= Lu'lu' al-Yaya =

Regent of Aleppo from 1113 to 1117

Luʾluʾ al-Yaya, also called al-Bābā or al-Khādim ("the Eunuch"), was the regent of the Seljuk sultanate of Aleppo from AD 1113 (AH 507) until his assassination in 1117 (510). He was the atabeg (father-lord) of the underage sultans. Previously, he had been a eunuch in the service of Aqsunqur al-Bursuqī, the atabeg of Mosul.

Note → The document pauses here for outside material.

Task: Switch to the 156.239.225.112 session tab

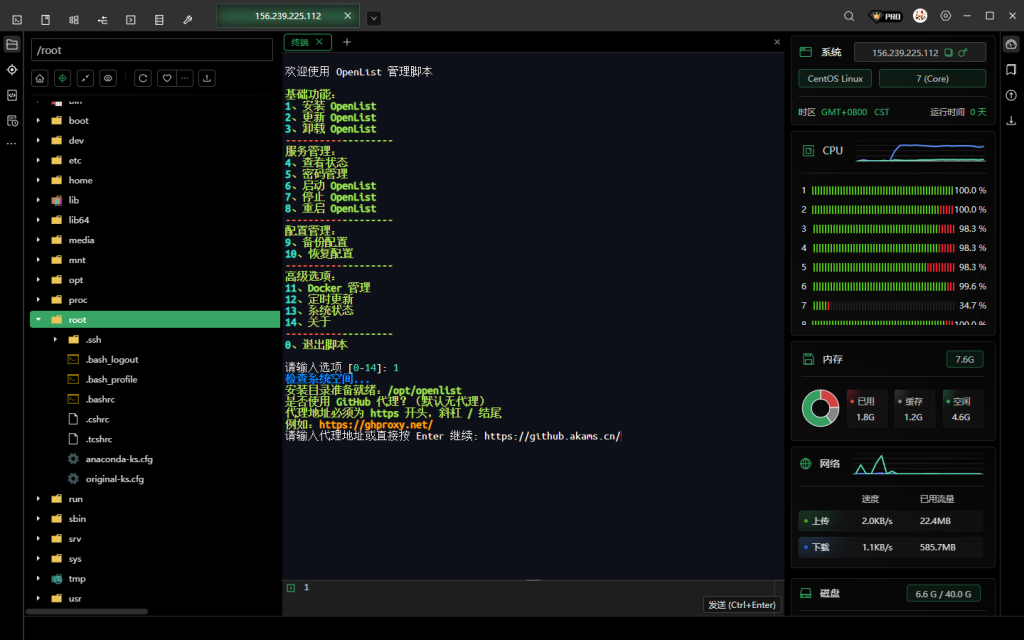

According to Ibn al-Athīr, Luʾluʾ took charge of affairs in Aleppo after the death of Sultan Riḍwān in 1113, since his son, Alp Arslān al-Akhras, was only sixteen years old. In 1114, Alp Arslān was murdered in his own palace by his mamlūks at the instigation of Luʾluʾ because the young sultan had sought the help of Ṭughtakīn, ruler of Damascus, to establish his personal rule. Luʾluʾ then raised Alp Arslān's six-year-old brother, Sulṭān Shāh ibn Riḍwān, to the throne and continued to hold the regency. In an effort to solidify his rule, he founded the first khānaqāh (Ṣūfī monastery) in Aleppo, but this generated strong Shia opposition. He was also opposed by the family of Sāʿid ibn Badīʿ, raʾīs (leader) of the aḥdāth (militia), whom Alp Arslān had exiled to Qalʿat Jaʿbar.

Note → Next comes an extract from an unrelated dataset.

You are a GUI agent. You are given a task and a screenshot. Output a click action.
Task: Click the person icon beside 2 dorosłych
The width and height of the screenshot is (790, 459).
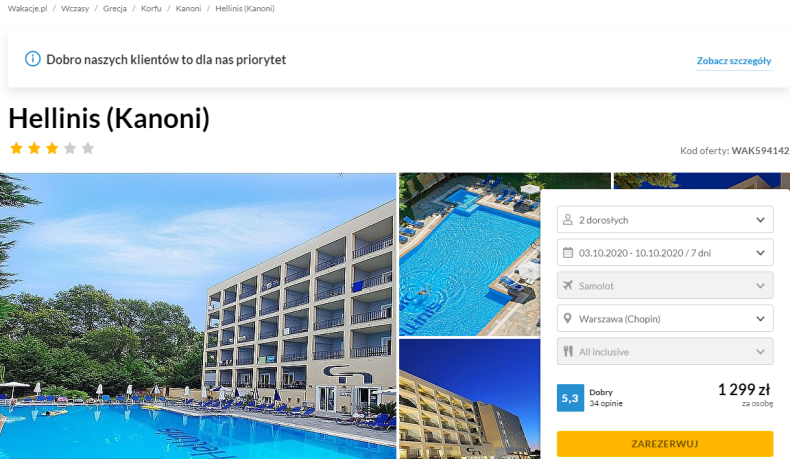tap(568, 220)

In early 1115, threatened by his fellow Seljuk vassals, Ṭughtakīn and Īlghāzī of Mardin, Luʾluʾ requested assistance from the Great Seljuk sultan Muḥammad I Tapar in Baghdad. According to Ibn al-Athīr, the sultan sent the Emir Bursuq ibn Bursuq to deal first with the rebels and then with the neighbouring Frankish states. Part of Bursuq's mission was to take charge of Aleppo. When the emir ordered Luʾluʾ to surrender the city, the regent instead sent for help from his erstwhile enemies, Īlghāzī and Ṭughtakīn. Reinforcements of 2,000 cavalry entered the city, and Luʾluʾ went into open defiance of the Great Seljuk sultan. According to Ibn al-ʿAdīm, Luʾluʾ even passed along intelligence on Bursuq's movements to the Frankish leader Roger of Salerno, who defeated Bursuq at the Battle of Sarmin.

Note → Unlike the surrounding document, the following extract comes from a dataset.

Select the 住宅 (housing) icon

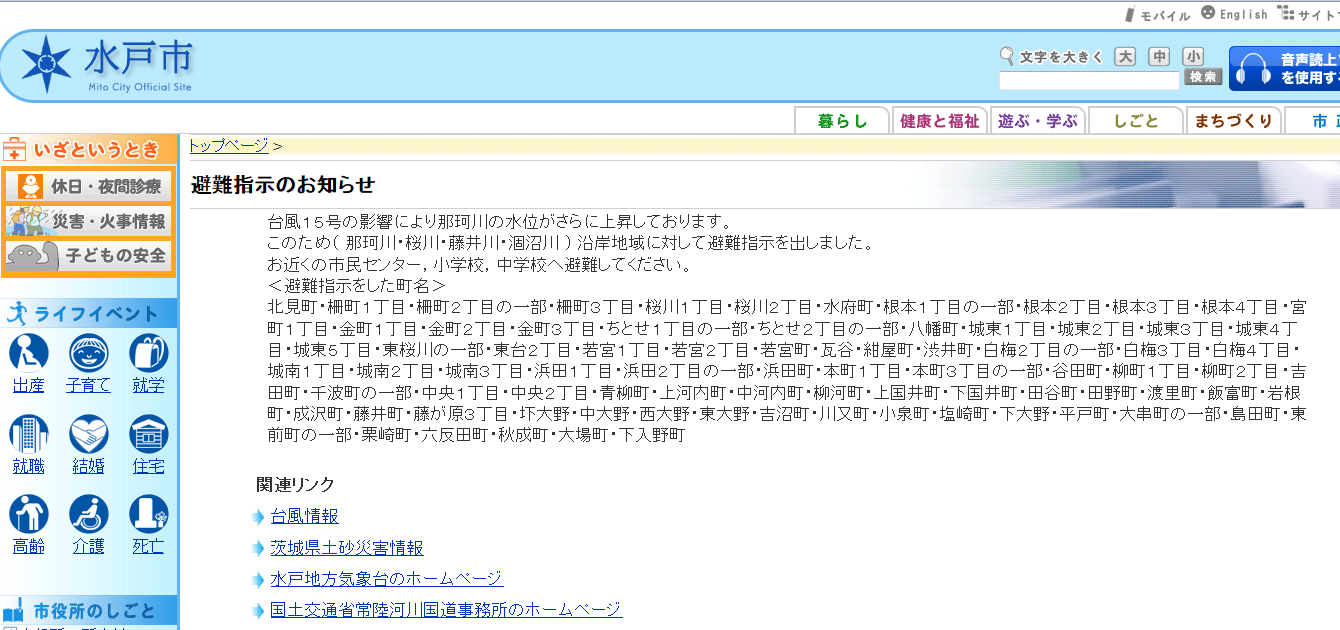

Luʾluʾ was assassinated in 1117 at the instigation of the family of Sāʿid ibn Badīʿ while on his way to meet Sālim ibn Mālik, emir of Qalʿat Jaʿbar. During a rest at a place called Qalʿat Nādir, he was shot with arrows by some of his Turkish retainers who had been pretending to hunt rabbit. Although the assassins plundered the regent's treasure, the people of Aleppo were able to recover it. Luʾluʾ was succeeded as atabeg by Shams al-Khawāṣṣ Yārūqtāsh, who had been his military commander. Ibn al-Athīr reports the rumour that Luʾluʾ had intended to kill the young sultan and was assassinated before he could by some friends of Sulṭān Shāh. Āmina Khātūn took de facto control of the city.